La politica di valorizzazione del lavoro e di promozione sociale necessita di una coerente accumulazione, di una politica industriale non confinata alle politiche della concorrenza. La performance industriale europea di lungo periodo richiede una trasformazione dell’apparato produttivo in senso socialmente e ambientalmente sostenibile con investimenti pubblici in particolare nelle attività a conoscenza intensiva, elevata competenza e buona occupazione nei settori della tecnologia dell’informazione e comunicazione, della tutela dell’ambiente, delle energie rinnovabili. Oltre a stimolare la domanda europea, questi interventi dovrebbero rilanciare l’accumulazione industriale necessaria a riassorbire gli attuali squilibri esterni all’interno dell’eurozona.
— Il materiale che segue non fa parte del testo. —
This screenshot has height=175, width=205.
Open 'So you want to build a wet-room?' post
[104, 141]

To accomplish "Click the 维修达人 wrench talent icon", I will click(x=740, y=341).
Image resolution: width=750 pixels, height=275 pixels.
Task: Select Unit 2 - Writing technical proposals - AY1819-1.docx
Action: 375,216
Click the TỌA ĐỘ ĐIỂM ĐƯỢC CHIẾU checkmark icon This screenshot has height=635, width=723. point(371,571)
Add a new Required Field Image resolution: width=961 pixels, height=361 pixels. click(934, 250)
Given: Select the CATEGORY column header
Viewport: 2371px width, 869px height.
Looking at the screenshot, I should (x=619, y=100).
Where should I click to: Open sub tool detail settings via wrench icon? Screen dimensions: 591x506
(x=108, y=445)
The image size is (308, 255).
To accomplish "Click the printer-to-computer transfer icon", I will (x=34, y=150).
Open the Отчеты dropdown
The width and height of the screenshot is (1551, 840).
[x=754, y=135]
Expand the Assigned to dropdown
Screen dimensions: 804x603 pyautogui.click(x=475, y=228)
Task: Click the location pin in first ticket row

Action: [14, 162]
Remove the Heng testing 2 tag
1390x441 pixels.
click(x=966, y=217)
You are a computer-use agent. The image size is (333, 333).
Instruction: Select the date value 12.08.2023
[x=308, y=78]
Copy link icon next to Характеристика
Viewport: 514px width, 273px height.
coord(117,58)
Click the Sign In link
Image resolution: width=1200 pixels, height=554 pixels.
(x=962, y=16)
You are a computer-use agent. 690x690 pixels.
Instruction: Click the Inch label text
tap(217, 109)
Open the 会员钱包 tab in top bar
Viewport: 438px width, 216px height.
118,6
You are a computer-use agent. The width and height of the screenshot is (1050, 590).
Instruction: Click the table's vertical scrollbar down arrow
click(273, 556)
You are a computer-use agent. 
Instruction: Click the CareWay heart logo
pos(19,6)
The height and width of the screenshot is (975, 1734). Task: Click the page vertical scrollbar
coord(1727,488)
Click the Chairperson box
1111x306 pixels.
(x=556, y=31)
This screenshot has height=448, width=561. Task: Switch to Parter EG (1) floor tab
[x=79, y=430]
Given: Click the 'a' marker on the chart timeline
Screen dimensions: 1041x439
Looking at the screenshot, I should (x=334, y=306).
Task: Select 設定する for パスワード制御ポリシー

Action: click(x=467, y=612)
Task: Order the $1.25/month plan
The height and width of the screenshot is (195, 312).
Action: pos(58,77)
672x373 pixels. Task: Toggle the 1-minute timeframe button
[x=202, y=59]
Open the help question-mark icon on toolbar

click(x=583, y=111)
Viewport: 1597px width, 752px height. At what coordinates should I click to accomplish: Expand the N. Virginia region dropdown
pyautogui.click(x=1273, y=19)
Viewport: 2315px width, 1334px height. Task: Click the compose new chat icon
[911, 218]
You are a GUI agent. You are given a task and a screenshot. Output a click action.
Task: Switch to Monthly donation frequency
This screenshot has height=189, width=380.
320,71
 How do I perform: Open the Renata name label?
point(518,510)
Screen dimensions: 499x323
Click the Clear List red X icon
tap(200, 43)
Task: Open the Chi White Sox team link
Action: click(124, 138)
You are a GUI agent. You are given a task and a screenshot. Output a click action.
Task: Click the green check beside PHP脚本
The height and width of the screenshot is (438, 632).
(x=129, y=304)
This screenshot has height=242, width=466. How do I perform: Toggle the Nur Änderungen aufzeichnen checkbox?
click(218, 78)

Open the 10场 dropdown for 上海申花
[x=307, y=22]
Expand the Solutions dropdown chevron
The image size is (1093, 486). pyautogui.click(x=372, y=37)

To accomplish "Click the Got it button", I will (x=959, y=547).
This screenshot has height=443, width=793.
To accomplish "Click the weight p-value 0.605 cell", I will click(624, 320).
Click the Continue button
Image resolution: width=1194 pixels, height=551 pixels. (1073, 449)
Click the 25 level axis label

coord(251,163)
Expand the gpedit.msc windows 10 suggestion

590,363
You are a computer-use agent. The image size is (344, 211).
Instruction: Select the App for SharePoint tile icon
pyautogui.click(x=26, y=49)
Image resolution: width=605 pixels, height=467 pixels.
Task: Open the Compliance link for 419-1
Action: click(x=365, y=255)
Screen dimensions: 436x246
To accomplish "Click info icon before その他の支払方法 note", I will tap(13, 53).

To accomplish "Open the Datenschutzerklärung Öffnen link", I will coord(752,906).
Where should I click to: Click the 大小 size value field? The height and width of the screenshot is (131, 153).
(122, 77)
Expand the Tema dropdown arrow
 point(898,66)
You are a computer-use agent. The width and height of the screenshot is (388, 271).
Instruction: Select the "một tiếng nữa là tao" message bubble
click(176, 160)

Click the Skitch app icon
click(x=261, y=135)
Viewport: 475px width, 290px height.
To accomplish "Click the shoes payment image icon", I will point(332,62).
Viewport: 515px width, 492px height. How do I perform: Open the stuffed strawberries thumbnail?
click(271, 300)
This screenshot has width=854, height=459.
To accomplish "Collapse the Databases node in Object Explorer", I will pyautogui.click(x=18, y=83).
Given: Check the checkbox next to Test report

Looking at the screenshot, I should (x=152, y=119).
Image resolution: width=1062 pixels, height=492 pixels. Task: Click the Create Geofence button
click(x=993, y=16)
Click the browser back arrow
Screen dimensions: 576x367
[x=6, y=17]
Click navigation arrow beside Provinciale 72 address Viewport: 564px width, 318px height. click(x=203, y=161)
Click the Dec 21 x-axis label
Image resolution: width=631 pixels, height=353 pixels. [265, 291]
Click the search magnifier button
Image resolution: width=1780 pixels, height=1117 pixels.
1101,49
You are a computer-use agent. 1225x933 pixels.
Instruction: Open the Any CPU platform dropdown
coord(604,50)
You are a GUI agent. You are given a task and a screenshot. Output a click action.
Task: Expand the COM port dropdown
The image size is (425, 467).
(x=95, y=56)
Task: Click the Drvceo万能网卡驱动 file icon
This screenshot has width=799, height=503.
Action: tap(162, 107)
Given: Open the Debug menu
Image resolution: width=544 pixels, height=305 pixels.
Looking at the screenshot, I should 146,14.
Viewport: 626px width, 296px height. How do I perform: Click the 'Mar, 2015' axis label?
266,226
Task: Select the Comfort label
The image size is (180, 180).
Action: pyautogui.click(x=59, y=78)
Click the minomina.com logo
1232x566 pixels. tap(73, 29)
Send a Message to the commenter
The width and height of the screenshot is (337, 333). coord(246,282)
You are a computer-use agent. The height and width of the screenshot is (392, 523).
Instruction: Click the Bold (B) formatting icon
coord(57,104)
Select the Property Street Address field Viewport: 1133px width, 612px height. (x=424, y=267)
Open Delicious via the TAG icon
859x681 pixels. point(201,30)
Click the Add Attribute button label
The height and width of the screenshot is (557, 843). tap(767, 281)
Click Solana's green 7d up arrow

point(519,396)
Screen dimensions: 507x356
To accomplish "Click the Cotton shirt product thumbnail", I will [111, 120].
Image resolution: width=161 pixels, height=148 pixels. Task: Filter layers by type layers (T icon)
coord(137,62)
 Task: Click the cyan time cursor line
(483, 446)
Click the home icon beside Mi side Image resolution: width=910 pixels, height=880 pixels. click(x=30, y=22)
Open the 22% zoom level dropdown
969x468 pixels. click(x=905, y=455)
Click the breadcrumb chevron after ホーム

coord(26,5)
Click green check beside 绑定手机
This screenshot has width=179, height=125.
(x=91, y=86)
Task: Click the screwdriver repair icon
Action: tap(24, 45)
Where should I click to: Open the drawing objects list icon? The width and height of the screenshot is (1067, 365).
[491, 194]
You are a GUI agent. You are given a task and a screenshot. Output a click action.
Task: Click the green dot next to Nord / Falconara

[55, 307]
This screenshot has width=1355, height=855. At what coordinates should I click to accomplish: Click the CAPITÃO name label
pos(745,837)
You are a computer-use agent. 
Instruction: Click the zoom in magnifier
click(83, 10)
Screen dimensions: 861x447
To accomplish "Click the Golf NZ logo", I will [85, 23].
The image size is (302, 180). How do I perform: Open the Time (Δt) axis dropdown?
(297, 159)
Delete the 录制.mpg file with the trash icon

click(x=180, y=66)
È l’investimento pubblico, e non i salari, a costituire la variabile di aggiustamento dell’economia.

Per quanto riguarda la politica macroeconomica europea essa va ridefinita: una politica fiscale meno rigida, una politica monetaria diversamente accomodante, una politica finanziaria di riregolamentazione.

Il fiscal compact va rivisto, mettendo in discussione il concetto di deficit strutturale che non si è dimostrato – nelle sue basi concettuali e applicative – adeguato come guida della politica macroeconomica. Non essendo il mercato in grado di garantire livelli accettabili di occupazione, il bilancio pubblico deve tornare ad essere strumento di governo della domanda aggregata con il compito di sostenere un processo produttivo riqualificato. Va ampliata la dimensione del bilancio europeo e ridefinita la struttura del prelievo fiscale, armonizzando l’imposizione fiscale diretta, rafforzando la progressività delle aliquote, non solo per contrastare la concorrenza sleale, ma per riattivare la redistribuzione richiesta da una società welfare-led; anche considerato che il favore goduto finora dai profitti e dalle rendite non ha garantito un’adeguata accumulazione interna, né quantitativamente né qualitativamente.

L’intervento pubblico va finanziato a livello europeo mobilizzando i fondi delle istituzioni esistenti, ricorrendo alla monetizzazione della banca centrale, sfruttando la sua moral suasion sul credito bancario. Per quanto essa non possa trascurare la stabilità finanziaria, la liquidità creata va riorientata verso il circuito industriale, verso l’attività produttiva anche con una diretta monetizzazione dei titoli emessi dai soggetti non-finanziari per finanziare la loro spesa. Ciò vale per il settore pubblico, per le istituzioni finanziarie impegnate nei piani di investimento europei, per le imprese private i cui crediti siano cartolizzati dalle banche. Ne sarebbe favorito il processo di reflazione per riportare l’inflazione a livelli più desiderabili. La ristrutturazione dei debiti pubblici va favorita dalle istituzioni europee; il loro riassorbimento va facilitato, oltre che con l’espansione del prodotto, con forme di mutualizzazione quali l’emissione di titoli a firma collettiva in modo da impedire il concentrasi della speculazione sui paesi finanziariamente più deboli. Vanno regolate le pratiche speculative della finanza, con l’imposizione fiscale sulle transazioni finanziarie, i controlli sui movimenti di capitali con i centri finanziari offshore, il blocco dei rapporti con i paradisi fiscali; va reintrodotta la separazione tra banche commerciali e banche d’investimento.

In presenza di politiche di austerità che promuovono una società strutturalmente più disuguale, la risposta politica deve essere «bisogna cambiare» per evitare il definitivo deterioramento della tradizione costituzionale europea fondata sull’eguaglianza nei diritti e nei doveri di tutti i cittadini. L’attuale politica economica europea non è infatti una politica congiunturale, ma è la gestione consapevole di una transizione verso un modello di società europea di mercato sulla cui prospettiva non vi è un dibattito esplicito, e tanto meno democratico. La visione alternativa di politica economica non può essere ridotta alla mera strumentazione tecnica, ma va interpretata quale espressione di una prospettiva di società fondata sull’inclusione sociale e sullo sviluppo delle persone e come tale impone di ridefinire i meccanismi di produzione-distribuzione del reddito al fine di sostenere il sistema di welfare, anche se a costo di un ridimensionamento della crescita.